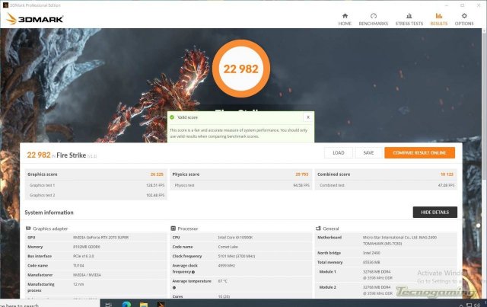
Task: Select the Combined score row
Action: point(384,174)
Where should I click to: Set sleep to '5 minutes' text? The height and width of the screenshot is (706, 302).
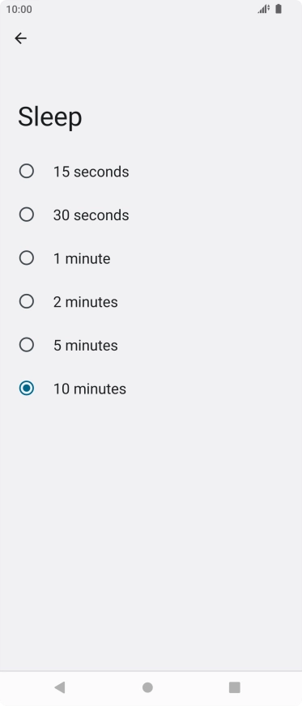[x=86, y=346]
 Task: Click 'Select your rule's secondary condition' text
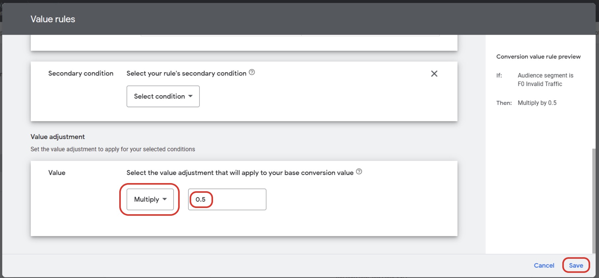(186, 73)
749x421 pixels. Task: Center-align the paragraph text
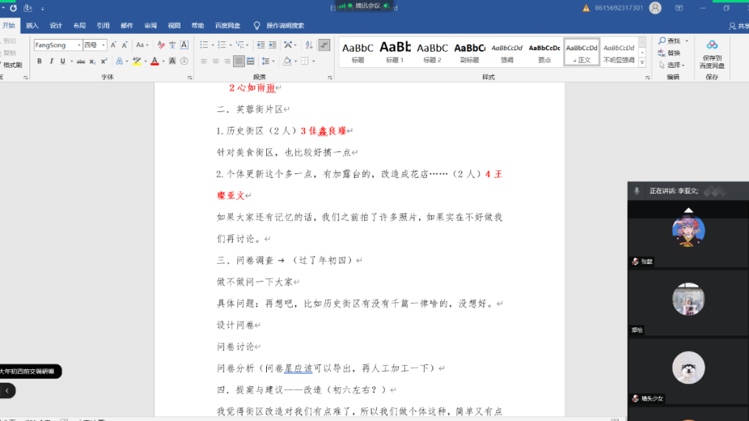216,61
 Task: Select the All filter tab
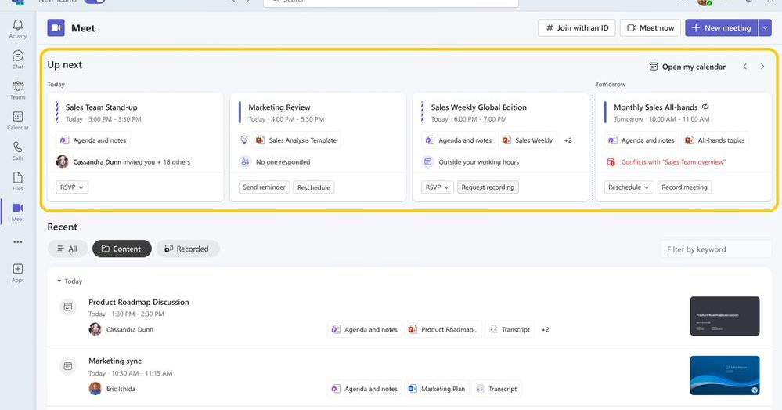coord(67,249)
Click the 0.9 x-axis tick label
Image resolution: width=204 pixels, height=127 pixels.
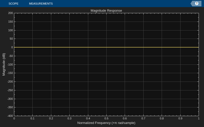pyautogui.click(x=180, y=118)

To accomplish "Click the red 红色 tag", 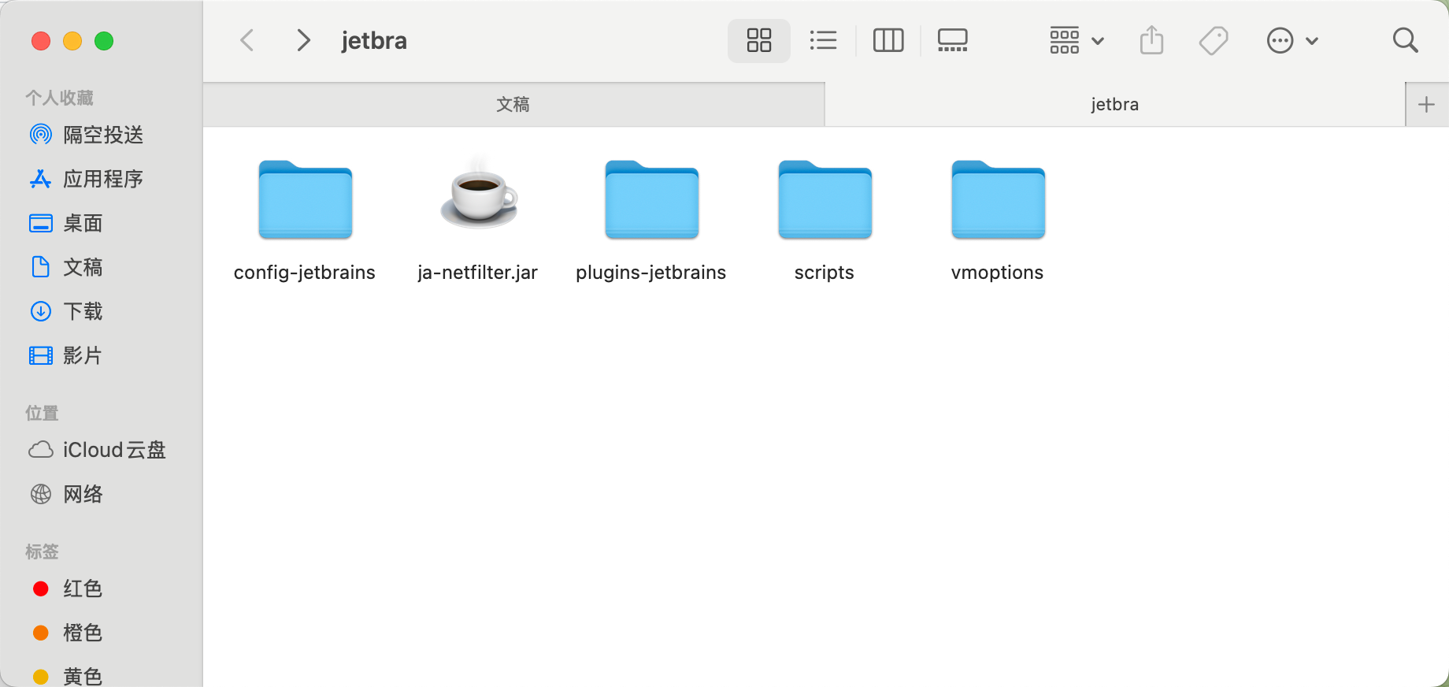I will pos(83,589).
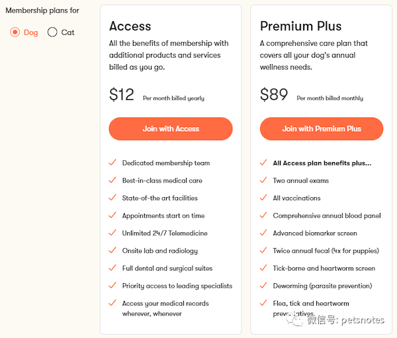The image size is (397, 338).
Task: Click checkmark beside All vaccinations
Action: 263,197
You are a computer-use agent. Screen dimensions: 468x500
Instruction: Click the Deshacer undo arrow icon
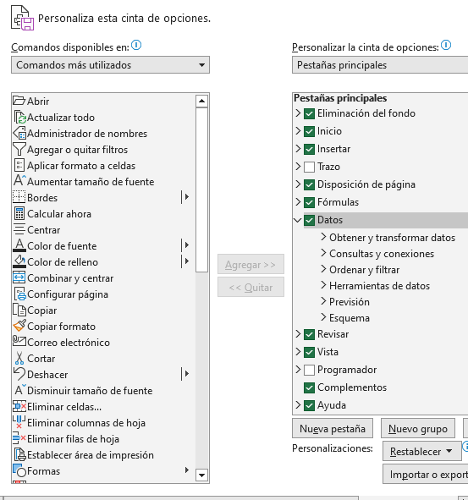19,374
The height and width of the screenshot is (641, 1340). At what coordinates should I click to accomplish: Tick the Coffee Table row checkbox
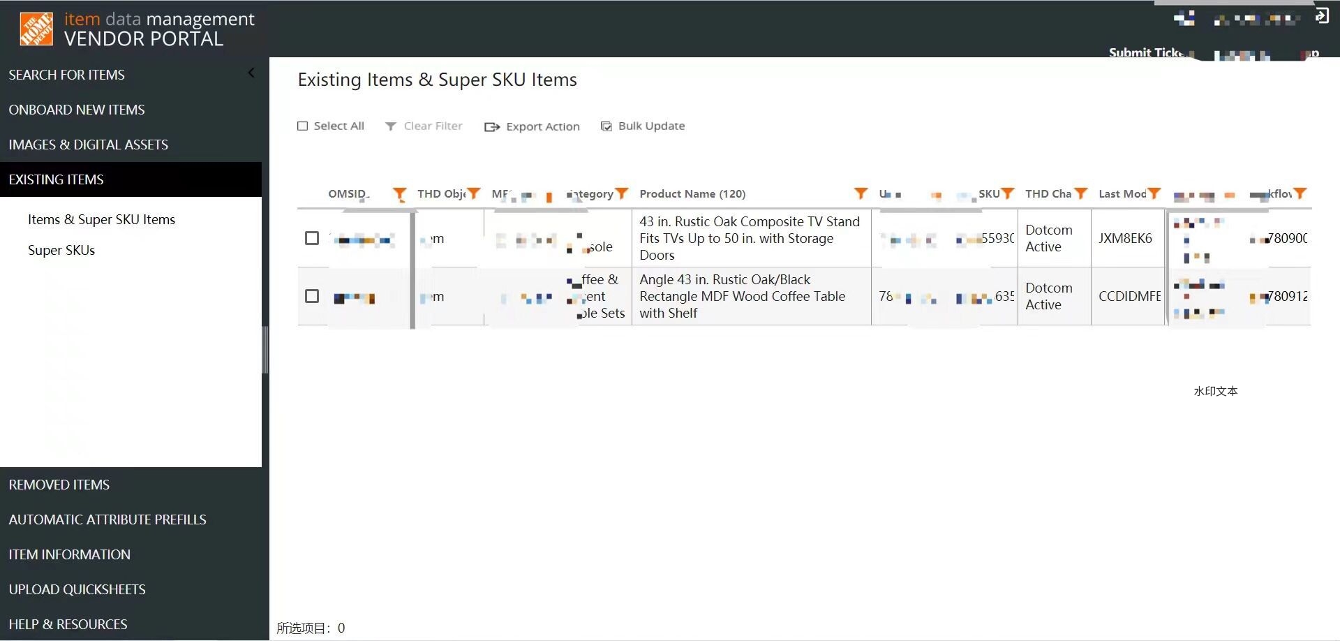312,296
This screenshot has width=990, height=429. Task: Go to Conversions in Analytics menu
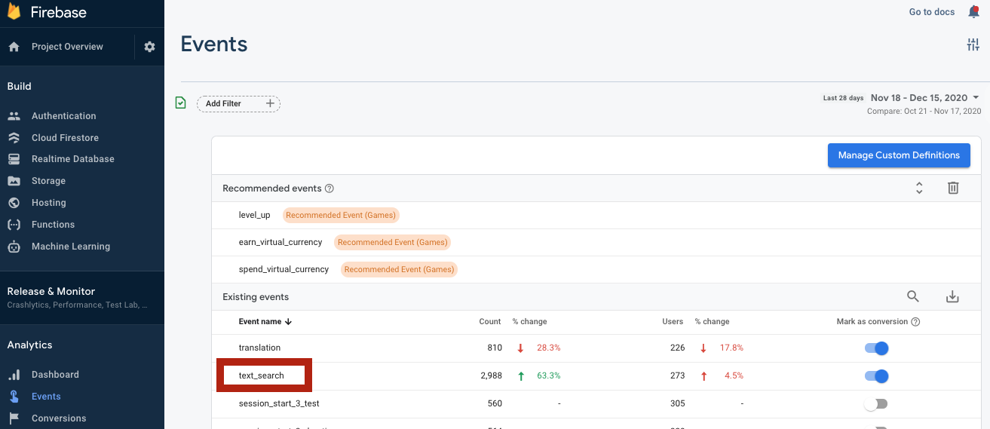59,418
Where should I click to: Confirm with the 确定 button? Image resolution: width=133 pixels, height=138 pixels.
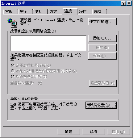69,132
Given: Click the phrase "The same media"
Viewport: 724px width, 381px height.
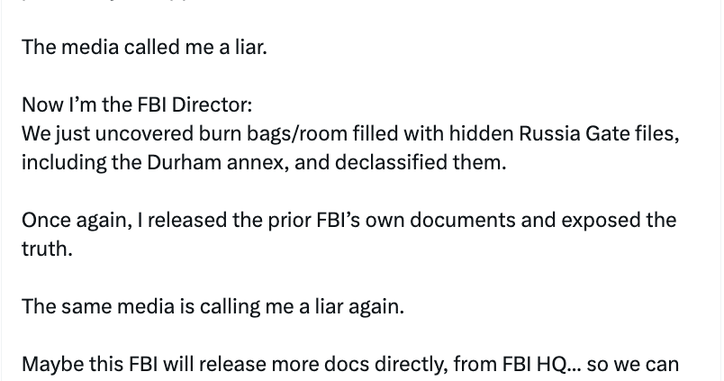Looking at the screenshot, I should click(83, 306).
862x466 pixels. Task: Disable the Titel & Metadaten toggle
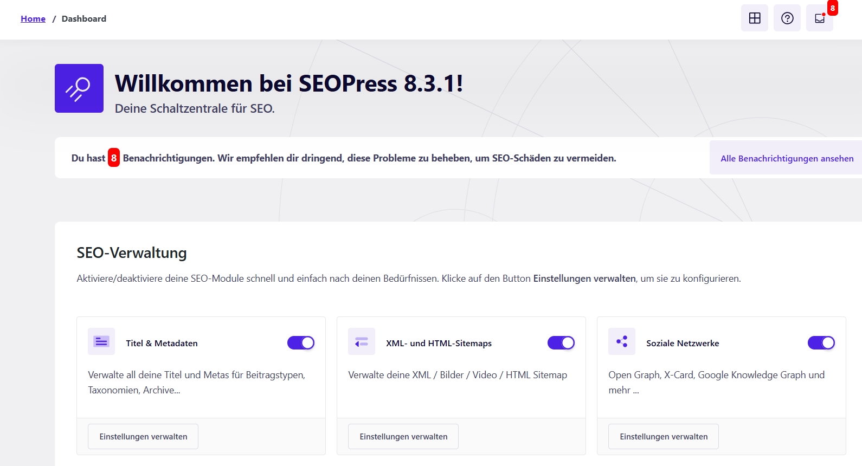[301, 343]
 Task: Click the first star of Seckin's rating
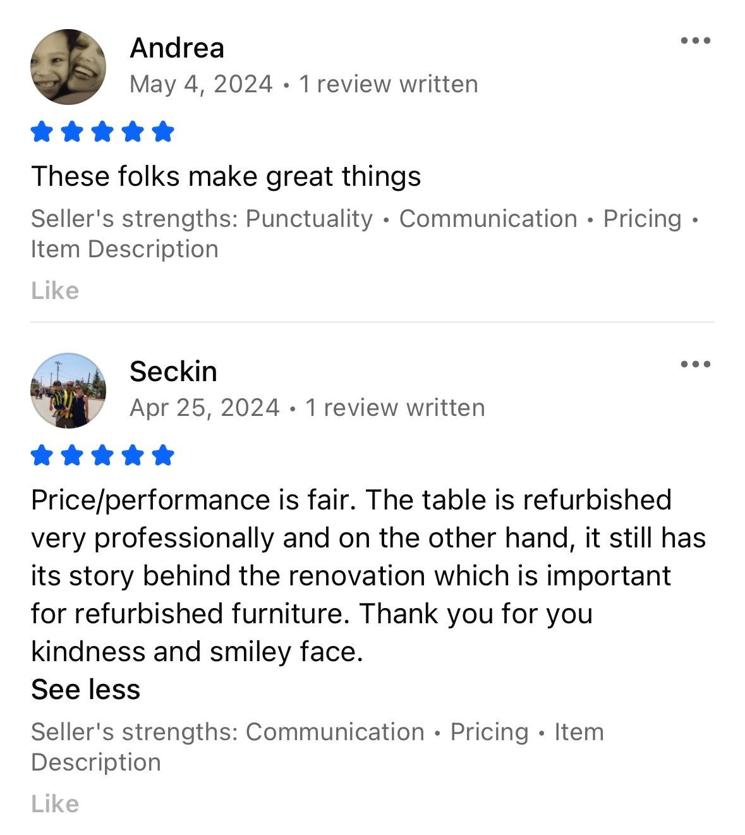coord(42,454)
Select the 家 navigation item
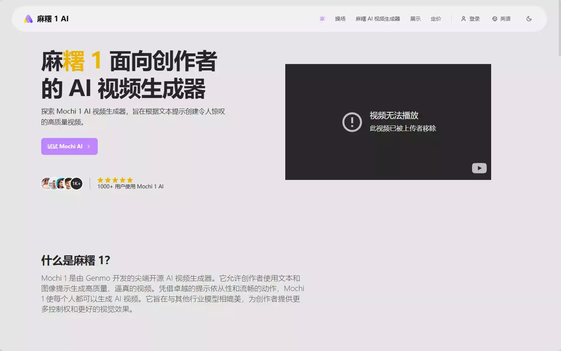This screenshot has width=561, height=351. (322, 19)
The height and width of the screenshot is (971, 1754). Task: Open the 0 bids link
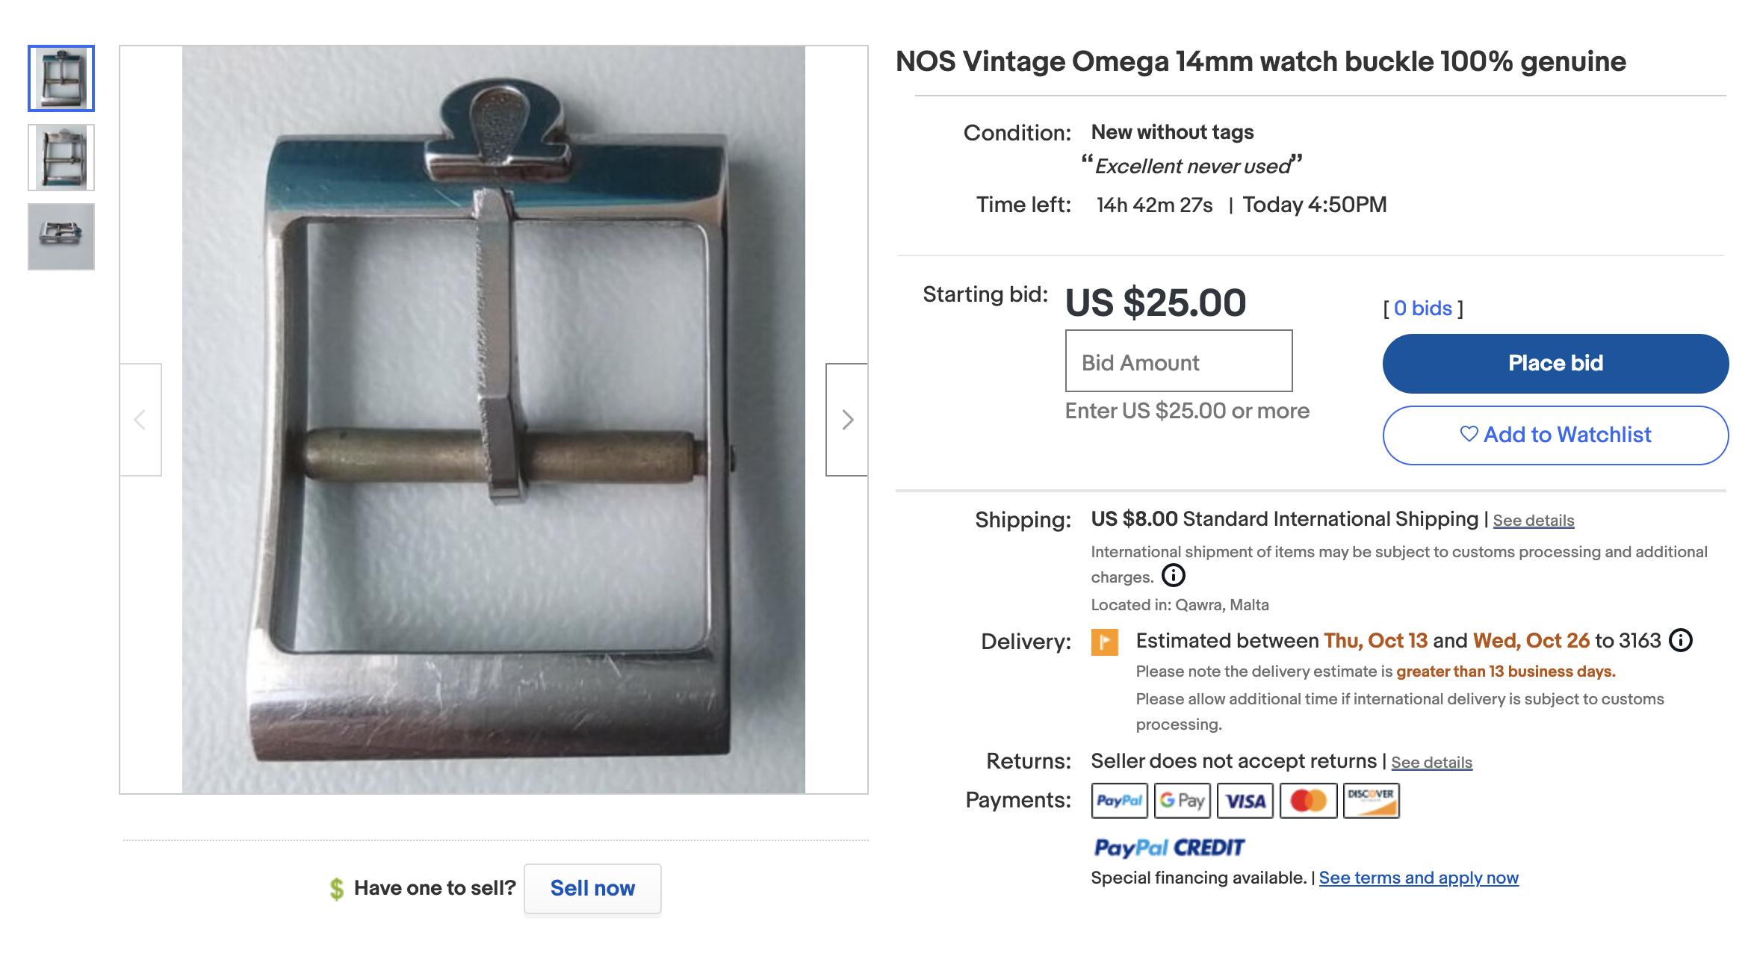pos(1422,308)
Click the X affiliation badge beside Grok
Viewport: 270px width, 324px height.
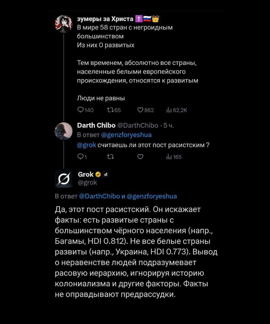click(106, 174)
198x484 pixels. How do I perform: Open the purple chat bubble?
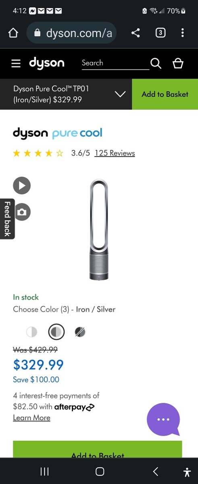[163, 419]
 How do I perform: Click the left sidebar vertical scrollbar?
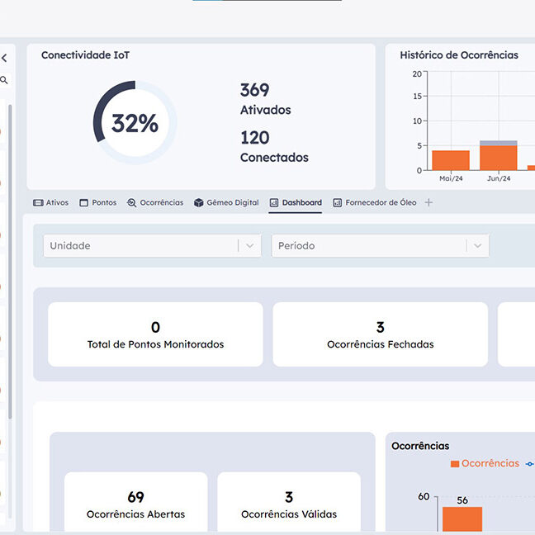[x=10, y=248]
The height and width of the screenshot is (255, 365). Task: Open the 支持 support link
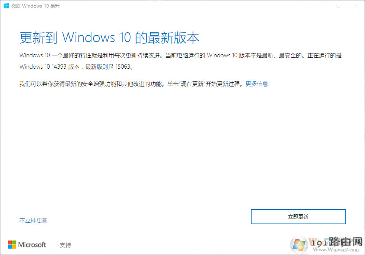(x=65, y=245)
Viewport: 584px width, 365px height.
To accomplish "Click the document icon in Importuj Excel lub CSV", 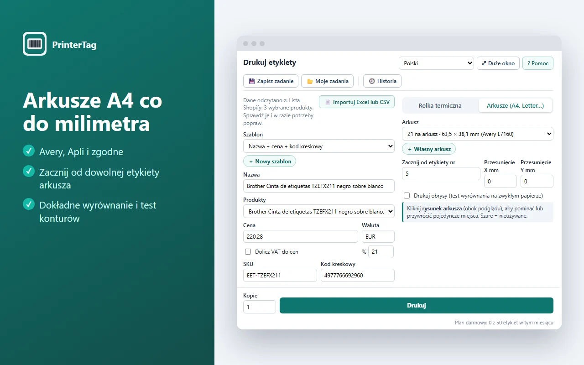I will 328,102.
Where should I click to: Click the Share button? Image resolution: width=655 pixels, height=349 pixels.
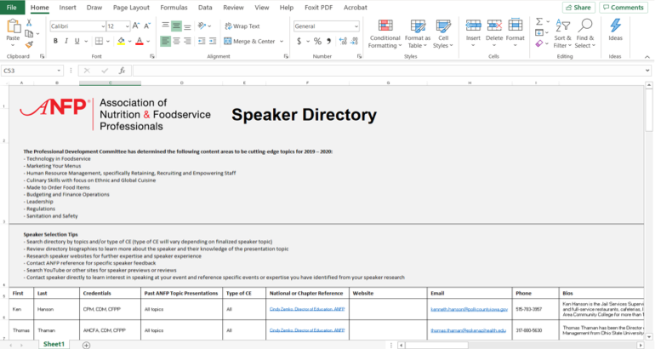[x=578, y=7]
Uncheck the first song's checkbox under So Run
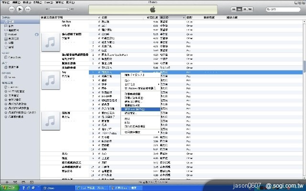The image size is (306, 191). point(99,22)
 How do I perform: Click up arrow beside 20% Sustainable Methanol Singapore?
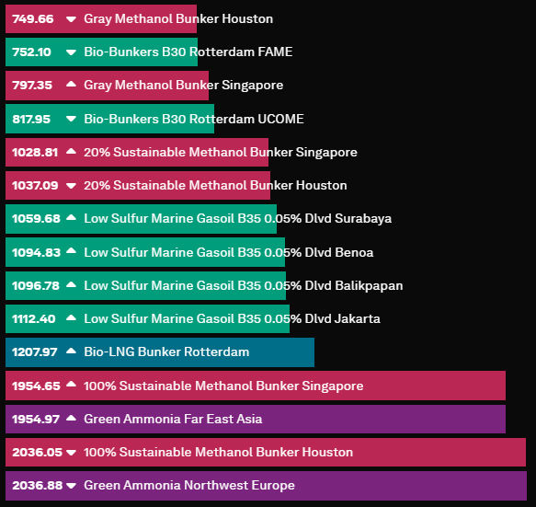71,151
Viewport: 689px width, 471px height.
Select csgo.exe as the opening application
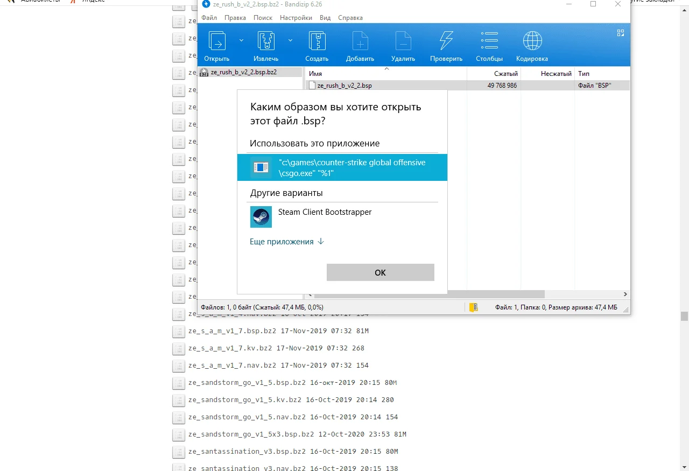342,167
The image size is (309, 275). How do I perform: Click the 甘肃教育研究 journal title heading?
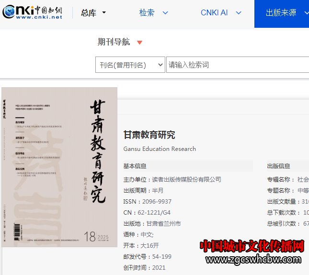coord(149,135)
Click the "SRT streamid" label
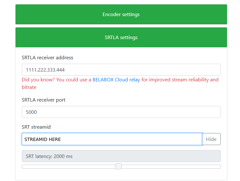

========================================================================

▶ [Goal of the exercise]
Check each line of the records above, and copy those that hold the word "label".

▶ [Written solution]
Click the 0.9 x-axis tick label
Click the "SRT streamid" label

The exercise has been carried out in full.